## What this task involves
Bring together all lines of the material below that contain the string "link".

## Information given
•••

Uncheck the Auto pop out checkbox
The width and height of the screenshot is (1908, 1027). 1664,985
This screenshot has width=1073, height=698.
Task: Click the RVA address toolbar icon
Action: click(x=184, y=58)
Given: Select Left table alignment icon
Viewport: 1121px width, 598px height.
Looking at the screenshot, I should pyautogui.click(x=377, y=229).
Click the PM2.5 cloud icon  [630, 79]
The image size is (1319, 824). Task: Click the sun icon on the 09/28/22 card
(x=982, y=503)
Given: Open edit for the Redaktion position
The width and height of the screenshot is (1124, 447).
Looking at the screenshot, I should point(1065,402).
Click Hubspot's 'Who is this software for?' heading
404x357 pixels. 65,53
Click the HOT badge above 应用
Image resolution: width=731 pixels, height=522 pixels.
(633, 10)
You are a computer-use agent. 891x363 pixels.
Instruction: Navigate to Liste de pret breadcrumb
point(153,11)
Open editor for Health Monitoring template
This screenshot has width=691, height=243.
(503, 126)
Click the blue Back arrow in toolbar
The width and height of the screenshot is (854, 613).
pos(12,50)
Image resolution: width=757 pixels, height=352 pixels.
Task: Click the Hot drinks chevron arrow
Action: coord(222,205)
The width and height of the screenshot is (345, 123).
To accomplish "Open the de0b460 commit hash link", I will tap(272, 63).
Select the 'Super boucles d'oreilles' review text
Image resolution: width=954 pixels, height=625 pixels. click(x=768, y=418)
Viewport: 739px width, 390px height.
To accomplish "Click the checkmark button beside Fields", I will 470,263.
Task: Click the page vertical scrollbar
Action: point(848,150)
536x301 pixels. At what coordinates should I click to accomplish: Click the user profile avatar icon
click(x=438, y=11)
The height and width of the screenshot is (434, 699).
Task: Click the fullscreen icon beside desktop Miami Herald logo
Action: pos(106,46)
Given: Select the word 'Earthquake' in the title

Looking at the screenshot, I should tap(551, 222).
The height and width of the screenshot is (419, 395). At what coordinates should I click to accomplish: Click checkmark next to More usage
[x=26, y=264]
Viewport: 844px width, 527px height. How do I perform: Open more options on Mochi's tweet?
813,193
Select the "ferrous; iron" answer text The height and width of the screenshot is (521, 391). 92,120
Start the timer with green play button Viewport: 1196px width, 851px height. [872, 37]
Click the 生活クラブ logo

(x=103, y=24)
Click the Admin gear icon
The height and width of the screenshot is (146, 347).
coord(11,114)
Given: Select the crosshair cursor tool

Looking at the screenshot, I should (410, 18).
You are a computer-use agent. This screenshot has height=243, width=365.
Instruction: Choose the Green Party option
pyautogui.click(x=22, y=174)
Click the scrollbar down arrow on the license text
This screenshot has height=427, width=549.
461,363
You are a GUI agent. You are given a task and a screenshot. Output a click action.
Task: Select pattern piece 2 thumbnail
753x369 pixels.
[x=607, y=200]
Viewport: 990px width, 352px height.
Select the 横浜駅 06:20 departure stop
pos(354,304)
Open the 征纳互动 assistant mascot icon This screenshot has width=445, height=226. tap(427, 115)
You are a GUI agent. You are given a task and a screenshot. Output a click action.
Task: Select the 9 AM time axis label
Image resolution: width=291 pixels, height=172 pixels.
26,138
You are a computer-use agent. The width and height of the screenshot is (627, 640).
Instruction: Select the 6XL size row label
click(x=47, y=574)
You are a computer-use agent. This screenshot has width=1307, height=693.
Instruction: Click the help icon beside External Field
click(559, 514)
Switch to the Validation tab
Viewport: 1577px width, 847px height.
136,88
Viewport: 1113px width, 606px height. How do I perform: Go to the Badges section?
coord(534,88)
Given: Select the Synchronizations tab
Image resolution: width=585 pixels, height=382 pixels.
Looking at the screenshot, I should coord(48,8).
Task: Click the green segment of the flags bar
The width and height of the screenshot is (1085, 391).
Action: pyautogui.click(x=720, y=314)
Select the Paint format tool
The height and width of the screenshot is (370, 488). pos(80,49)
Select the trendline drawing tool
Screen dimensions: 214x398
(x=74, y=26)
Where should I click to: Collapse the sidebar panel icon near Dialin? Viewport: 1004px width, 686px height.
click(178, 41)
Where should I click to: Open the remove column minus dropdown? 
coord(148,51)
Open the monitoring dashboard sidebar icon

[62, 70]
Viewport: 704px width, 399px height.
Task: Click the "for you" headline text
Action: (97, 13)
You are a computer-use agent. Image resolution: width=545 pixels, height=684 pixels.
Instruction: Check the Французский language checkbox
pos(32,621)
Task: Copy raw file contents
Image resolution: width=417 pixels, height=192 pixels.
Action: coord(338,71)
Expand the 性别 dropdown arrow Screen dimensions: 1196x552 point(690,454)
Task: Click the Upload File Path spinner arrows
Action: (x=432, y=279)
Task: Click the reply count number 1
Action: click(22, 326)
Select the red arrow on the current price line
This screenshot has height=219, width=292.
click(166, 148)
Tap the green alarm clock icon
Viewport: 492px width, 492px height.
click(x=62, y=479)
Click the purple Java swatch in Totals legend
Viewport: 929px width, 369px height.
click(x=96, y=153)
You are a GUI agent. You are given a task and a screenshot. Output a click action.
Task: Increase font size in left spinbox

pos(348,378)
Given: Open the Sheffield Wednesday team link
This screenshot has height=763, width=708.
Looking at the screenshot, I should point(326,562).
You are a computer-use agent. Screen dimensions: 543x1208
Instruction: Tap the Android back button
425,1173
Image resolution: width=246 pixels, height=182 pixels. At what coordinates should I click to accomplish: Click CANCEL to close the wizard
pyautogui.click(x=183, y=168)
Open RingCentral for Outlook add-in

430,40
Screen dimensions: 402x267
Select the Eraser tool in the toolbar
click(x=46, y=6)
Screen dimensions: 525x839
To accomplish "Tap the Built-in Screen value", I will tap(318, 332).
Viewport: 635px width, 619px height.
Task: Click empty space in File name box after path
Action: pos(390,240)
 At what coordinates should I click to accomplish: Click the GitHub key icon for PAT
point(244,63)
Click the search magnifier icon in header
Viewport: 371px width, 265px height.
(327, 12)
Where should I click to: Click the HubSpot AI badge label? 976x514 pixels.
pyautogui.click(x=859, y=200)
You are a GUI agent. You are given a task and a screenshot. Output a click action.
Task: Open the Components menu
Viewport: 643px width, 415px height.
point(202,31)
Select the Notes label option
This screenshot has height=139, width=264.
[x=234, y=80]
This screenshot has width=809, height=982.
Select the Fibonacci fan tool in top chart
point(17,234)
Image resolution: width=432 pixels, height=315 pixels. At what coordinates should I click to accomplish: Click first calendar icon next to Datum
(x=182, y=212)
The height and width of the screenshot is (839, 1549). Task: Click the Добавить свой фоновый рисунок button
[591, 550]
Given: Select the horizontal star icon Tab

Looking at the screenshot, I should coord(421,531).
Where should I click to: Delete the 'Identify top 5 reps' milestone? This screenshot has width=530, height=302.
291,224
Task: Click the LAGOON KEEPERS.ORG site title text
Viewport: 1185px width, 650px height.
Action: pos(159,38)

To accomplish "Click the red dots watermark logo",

•••

## Response area
To accomplish "Open the de0b460 commit hash link", I will tap(272, 63).
Given: Open the Sheffield Wednesday team link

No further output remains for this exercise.